EXERCISE BRIEF —
From the items below, pick out and copy every line that contains the string "Open". The match is case-sensitive.

INFORMATION SUPPLIED —
** Start **
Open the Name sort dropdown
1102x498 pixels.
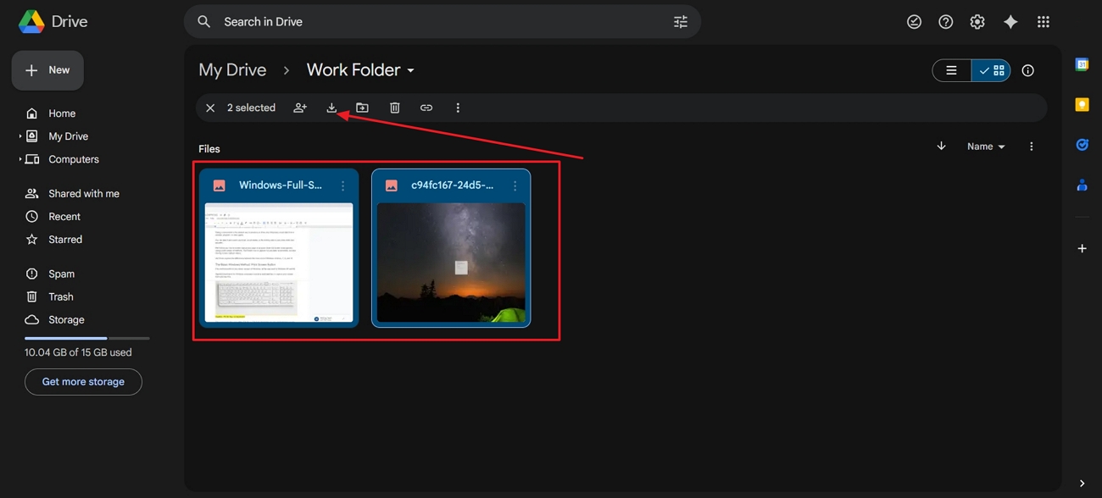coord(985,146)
** End **
** Start **
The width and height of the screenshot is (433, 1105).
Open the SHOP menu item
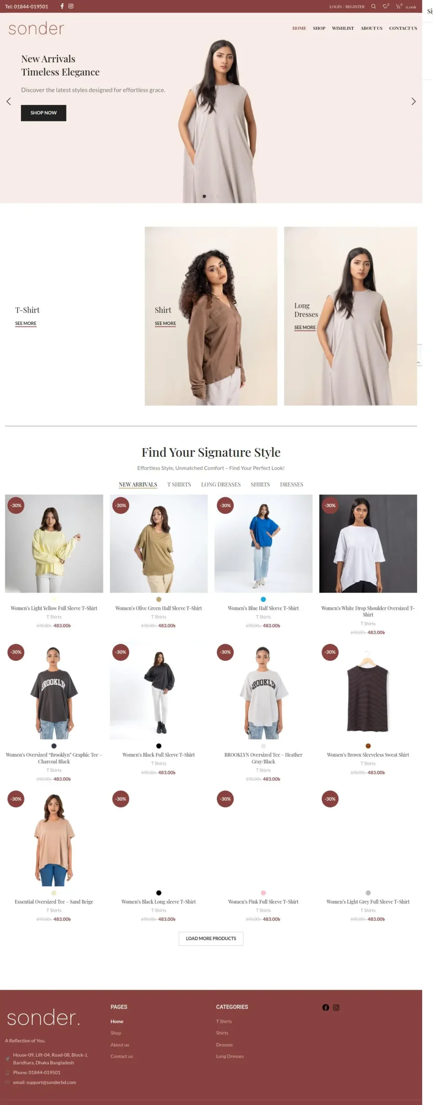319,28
** End **
** Start **
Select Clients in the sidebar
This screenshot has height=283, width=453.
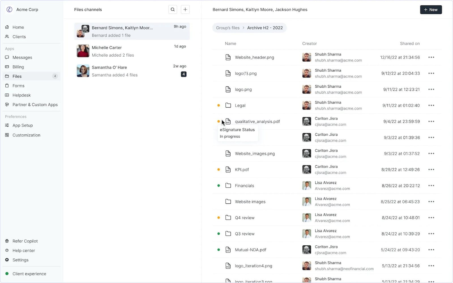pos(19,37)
** End **
WRITTEN RESPONSE —
Open the Name sort dropdown
Open the SHOP menu item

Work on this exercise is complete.